Dan DiPiero is a musician, Assistant Professor of Music Studies, and Affiliated Faculty in Race, Ethnic, and Gender Studies at the University of Missouri-Kansas City. His research focuses on the affective connections between aesthetics and politics, with a particular emphasis in U.S. improvised and popular musics.

Dan's first book, Contingent Encounters: Improvisation in Music and Everyday Life (University of Michigan Press, 2022) is an interdisciplinary exploration of improvisation as it appears across contexts. Through a series of nested comparisons, it aims to explicate a nuanced understanding of what improvisation is, how it appears, and what it helps us to think about, socially, musically, and politically. Contingent Encounters was shortlisted for the International Association for the Study of Popular Music Book Prize in 2023.
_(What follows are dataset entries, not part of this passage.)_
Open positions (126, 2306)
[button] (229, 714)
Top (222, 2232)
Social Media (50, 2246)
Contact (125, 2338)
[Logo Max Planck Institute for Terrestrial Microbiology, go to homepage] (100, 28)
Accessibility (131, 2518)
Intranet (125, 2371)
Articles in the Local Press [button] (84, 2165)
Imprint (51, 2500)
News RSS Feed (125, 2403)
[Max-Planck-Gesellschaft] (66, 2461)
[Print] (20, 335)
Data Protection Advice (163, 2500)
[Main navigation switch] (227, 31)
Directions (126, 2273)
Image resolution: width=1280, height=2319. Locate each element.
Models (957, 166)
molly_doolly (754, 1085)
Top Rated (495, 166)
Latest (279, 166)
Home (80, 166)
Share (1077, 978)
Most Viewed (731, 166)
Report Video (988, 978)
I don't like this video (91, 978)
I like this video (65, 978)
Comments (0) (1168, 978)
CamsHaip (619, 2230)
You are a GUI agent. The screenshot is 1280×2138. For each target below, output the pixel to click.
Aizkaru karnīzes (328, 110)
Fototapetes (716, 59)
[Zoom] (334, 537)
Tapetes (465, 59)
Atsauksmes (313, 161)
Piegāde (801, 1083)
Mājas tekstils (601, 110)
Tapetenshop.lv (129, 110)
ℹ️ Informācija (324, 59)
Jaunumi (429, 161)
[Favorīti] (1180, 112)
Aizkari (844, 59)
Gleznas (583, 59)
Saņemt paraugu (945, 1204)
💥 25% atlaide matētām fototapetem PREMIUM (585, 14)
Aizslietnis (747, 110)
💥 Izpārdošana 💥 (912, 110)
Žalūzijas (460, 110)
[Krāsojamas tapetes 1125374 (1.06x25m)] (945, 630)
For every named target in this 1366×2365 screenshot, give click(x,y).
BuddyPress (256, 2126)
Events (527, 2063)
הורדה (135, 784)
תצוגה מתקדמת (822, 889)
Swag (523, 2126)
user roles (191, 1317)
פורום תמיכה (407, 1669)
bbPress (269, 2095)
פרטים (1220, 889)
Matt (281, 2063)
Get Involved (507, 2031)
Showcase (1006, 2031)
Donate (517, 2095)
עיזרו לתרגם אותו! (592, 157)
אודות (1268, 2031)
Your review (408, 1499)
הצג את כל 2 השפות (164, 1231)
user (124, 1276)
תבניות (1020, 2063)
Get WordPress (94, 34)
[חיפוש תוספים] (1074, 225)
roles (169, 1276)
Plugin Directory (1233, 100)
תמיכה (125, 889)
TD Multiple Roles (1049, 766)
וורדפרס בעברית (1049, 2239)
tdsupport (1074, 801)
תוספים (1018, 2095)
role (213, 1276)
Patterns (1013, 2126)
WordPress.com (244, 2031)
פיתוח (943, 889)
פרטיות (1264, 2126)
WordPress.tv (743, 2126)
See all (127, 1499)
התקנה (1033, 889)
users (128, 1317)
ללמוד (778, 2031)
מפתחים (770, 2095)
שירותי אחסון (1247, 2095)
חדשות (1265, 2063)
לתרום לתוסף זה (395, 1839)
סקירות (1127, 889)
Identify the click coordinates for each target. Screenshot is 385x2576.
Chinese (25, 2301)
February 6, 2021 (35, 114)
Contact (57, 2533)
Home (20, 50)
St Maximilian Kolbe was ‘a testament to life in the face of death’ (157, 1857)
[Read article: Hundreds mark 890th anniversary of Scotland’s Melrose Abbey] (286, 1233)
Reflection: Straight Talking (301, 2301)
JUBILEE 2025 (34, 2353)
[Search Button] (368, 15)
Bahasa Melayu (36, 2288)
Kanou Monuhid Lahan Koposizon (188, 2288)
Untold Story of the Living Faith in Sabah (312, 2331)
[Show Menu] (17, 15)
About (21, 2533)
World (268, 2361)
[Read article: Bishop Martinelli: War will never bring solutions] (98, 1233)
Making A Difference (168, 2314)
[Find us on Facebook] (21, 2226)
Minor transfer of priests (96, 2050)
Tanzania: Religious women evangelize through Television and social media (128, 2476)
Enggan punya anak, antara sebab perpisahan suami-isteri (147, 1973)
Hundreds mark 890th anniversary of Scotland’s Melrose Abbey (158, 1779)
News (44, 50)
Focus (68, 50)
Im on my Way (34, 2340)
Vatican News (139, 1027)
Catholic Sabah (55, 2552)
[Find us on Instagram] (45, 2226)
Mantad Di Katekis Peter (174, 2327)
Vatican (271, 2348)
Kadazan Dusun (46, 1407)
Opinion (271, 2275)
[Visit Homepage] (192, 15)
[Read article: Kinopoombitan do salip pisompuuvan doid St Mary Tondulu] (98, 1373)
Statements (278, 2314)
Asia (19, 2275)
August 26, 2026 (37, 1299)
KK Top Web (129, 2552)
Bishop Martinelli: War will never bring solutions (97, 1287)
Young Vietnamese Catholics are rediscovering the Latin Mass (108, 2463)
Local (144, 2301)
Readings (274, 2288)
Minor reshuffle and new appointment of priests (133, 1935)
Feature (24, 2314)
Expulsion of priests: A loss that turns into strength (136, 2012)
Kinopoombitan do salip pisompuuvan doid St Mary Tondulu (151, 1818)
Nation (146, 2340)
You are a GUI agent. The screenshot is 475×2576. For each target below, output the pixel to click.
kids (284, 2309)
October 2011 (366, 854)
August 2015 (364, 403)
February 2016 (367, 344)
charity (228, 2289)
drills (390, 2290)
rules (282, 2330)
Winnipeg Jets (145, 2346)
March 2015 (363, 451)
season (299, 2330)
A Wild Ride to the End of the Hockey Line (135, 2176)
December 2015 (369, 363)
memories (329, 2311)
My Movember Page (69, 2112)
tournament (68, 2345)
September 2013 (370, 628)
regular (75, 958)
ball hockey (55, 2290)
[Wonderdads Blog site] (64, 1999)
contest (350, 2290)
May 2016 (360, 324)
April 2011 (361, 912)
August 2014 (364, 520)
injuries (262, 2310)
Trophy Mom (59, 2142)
His second book, tentatively titled, Big Feelings: Queer-Feminist Indie Rock After Riot Grrrl, explores bands like Soccer Mommy, Indigo De Souza, Jay Som, and Vagabon in order to ask questions about how queer and feminist politics has shifted in indie rock since the 1990s. Big Feelings is under contract with the University of Michigan Press, and will appear as a part of their Tracking Pop series.

Other writing has appeared in Jazz and Culture, Journal of Popular Music Studies, Critical Studies in Improvisation/Études critiques en improvisation, Rancière and Music (Edinburgh University Press), the Los Angeles Review of BooksSounding Out!, the Cleveland Review of Booksboundary 2 online, and more. With Christine Capetola, Dan co-edited a special issue of the journal American Music Perspectives; featuring the work of graduate students and early career scholars, “Sound and Affect in Times of Crisis” was published in early 2023.

In 2022, Dan co-founded and currently co-chairs the Music and Sound Studies Working Group at the Cultural Studies Association. He also regularly presents research at conferences such as the International Association for the Study of Popular Music, the American Studies Association, the Pop Conference, American Musicological Society, and more.

An award-winning teacher, Dan has taught interdisciplinary courses across the humanities. At UMKC, he teaches Jazz History, Popular Music Studies, Graduate Research Methods, and other courses on music's various roles in society. Prior to UMKC, Dan taught at Ithaca College, Miami University, and the Ohio State University, where he earned his PhD in the Department of Comparative Studies in 2019. He also holds degrees from the California Institute of the Arts (MA, MFA) and Capital University’s Conservatory (BM). His principal drum teachers are Joe La Barbera, Bob Breithaupt, and Bill Ransom.